[start of Excerpted passage]

# Checkering?



## 1222DANO (Mar 17, 2014)

i got a checkering kit and started practicing on a cherry board.
Can anyone give me some tips or ideas? 
I have just started trying out each tool and made a square and a diamond shape trying to stay inside the lines trying to reach perfection..


----------



## 1222DANO (Mar 17, 2014)

heres what i got,, i've practiced for hours.. 

i've figured somethings out, i just wondering whats an idea if you push through... or for finishing lines..


----------



## SGADawg (Mar 17, 2014)

That looks pretty good for a first attempt.  As hard as cherry is, you set yourself a challenge to start.  I don't do checkering but have a good bit of woodworking experience so here are a couple of hints.

1.  Work against the grain so that if the wood chips, it chips out instead of going deep.
2.  Sharpen your tools and then sharpen them again.  Dull tools lead to chips and extra difficulty.

[end of Excerpted passage]
[start of Supplied information]

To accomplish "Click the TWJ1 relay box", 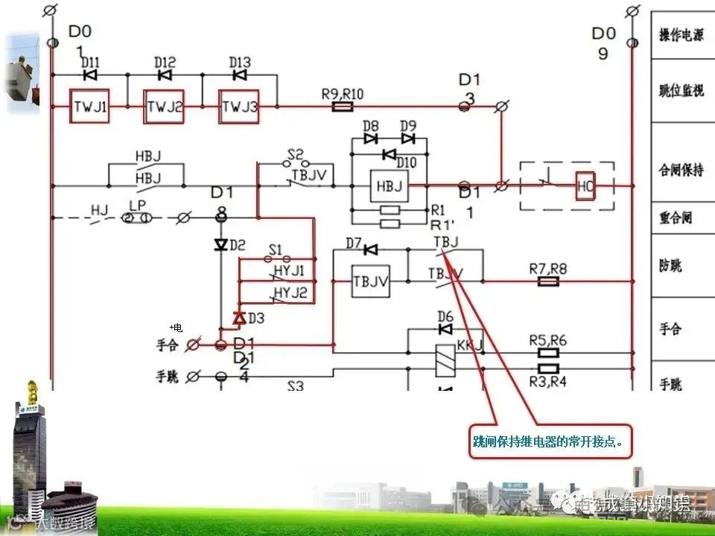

[end of Supplied information]

Goal
Reproduce the passage from the checkering thread starting at "Can anyone give" and ending at "to reach perfection..". The data shown here was taken from a different source.

The completed task
Can anyone give me some tips or ideas? 
I have just started trying out each tool and made a square and a diamond shape trying to stay inside the lines trying to reach perfection..